I have created dummy data (in below code) as an example of prediction errors given different column names.
1st step = build model (just for illustrative purposes I know it's a bad build)
2nd step = resample entire dataset then predict (= no problems. Predictions match)
3rd step = only select from 10% of data then predict - this gets prediction errors due to different column names.
Here's the code:
Step 1 create dummy data and create a lazy xgboost model just for illustrative purposes.
library(xgboost) # for xgboost algo
library(Matrix) # for sparse matrix
### Create dummy data
num_rows <- 100
set.seed(1234)
target <- runif(num_rows)
dummy_data <- data.frame(
LETTER_SINGLE=sample(LETTERS,num_rows,replace=TRUE),
DOUBLE_LETTER=paste(sample(LETTERS,num_rows,replace=TRUE),sample(LETTERS,num_rows,replace=TRUE),sep=""),
TRIPLE_LETTER=paste(sample(LETTERS,num_rows,replace=TRUE),sample(LETTERS,num_rows,replace=TRUE),sample(LETTERS,num_rows,replace=TRUE),sep=""),
stringsAsFactors=FALSE
)
## STEP 1 CREATE XGBOOST MODEL AND GET PREDICTED VALUES TO COMPARE WITH FUTURE DATA CUTS.
model_data_01 <- dummy_data
target_01 <- target
# create matrix
model_01_sparse <- sparse.model.matrix(~ .-1, data = model_data_01)
# colnames model 1
colnames_trained_model <- colnames(model_01_sparse)
# train a model
xgb_fit_01 <-
xgboost(data = model_01_sparse,
label = target_01,
#param = best_param,
nrounds=100,
verbose = T
)
pred_01 <- predict(xgb_fit_01,newdata=model_01_sparse)
Step 2. Test to see if order of observations cause differences in predictions. Spoiler - no prediction errors occur.
## STEP 2 CREATE SHUFFLED DATA (SAME DATA SAMPLES BUT SHUFFLED) THEN PREDICT AND COMPARE.
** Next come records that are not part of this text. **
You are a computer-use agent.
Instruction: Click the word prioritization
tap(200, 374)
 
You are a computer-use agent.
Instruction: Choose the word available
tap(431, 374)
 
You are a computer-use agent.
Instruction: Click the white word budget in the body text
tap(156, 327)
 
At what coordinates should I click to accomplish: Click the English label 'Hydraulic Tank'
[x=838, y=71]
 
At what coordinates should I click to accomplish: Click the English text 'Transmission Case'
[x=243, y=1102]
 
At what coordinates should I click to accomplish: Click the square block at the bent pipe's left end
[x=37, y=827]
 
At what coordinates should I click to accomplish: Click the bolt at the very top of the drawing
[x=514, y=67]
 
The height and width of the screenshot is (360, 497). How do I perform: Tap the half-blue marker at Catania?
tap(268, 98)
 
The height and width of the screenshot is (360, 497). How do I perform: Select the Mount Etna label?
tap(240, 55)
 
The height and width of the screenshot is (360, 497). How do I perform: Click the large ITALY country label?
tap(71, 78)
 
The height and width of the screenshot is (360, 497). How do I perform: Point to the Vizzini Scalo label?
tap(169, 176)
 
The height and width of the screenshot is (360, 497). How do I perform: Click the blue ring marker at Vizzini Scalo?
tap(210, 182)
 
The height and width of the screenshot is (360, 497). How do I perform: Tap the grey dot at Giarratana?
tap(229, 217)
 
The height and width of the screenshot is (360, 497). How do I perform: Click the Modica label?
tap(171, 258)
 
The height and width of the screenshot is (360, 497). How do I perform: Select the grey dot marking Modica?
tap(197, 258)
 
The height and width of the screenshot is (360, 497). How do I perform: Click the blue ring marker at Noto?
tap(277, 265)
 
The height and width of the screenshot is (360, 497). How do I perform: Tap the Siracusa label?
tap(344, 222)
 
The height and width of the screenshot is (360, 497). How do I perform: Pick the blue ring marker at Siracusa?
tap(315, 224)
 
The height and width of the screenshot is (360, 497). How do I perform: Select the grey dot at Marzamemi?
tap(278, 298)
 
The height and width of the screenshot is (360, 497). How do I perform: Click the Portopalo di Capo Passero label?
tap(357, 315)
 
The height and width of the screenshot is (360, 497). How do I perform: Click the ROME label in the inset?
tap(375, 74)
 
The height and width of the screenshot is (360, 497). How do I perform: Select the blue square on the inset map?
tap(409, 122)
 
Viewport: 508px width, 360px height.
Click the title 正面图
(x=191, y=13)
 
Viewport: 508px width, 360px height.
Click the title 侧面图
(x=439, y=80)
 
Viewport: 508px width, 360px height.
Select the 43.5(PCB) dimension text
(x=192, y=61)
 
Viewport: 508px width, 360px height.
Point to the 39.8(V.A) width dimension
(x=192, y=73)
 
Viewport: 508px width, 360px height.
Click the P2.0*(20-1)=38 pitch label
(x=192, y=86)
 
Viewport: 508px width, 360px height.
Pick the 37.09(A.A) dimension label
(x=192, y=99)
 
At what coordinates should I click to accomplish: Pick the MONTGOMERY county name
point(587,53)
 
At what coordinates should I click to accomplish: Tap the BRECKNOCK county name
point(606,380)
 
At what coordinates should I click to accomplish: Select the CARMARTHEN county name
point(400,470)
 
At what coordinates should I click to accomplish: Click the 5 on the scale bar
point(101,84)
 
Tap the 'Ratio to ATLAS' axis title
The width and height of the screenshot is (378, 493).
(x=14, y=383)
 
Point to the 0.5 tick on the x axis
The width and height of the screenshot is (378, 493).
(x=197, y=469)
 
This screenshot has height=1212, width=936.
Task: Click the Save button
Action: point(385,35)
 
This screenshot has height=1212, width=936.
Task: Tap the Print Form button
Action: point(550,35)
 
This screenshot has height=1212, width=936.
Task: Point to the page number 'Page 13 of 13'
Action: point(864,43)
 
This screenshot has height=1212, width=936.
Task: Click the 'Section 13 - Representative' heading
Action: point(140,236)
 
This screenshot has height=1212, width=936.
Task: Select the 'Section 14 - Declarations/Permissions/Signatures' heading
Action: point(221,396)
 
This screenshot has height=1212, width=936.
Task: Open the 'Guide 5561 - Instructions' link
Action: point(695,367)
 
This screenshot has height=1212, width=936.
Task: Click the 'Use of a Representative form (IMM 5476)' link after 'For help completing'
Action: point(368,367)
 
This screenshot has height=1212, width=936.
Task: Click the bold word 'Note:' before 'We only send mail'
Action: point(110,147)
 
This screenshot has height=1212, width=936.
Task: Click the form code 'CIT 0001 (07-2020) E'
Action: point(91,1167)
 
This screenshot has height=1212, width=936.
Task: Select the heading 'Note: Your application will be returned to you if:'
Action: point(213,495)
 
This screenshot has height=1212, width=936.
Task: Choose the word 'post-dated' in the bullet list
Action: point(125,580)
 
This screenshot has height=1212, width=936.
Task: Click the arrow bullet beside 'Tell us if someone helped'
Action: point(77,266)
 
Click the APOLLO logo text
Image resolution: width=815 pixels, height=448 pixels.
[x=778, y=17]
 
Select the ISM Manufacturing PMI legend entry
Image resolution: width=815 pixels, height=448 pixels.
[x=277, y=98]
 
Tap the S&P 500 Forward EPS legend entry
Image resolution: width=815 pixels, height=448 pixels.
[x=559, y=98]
sample_order <- sample(1:num_rows)
model_data_shuffled <- dummy_data[sample_order,]
target_shuffled <- target[sample_order]
# They are different
head(model_data_01)
head(model_data_shuffled)
# create matrix
model_shuffled_sparse <- sparse.model.matrix(~ .-1, data = model_data_shuffled)
# colnames model 1
colnames_shuffled <- colnames(model_shuffled_sparse)
pred_shuffled <- predict(xgb_fit_01,newdata=model_shuffled_sparse)
# check if predictions differ
pred_01[sample_order] - pred_shuffled
## This matched. Yay. sparse.model.matrix function must first sort alphabetically then create column names.
# due to same column names
mean(colnames_trained_model == colnames_shuffled)
Step 3. Only sample a select few rows and predict to see whether missing columns - in sparse matrix - cause prediction errors.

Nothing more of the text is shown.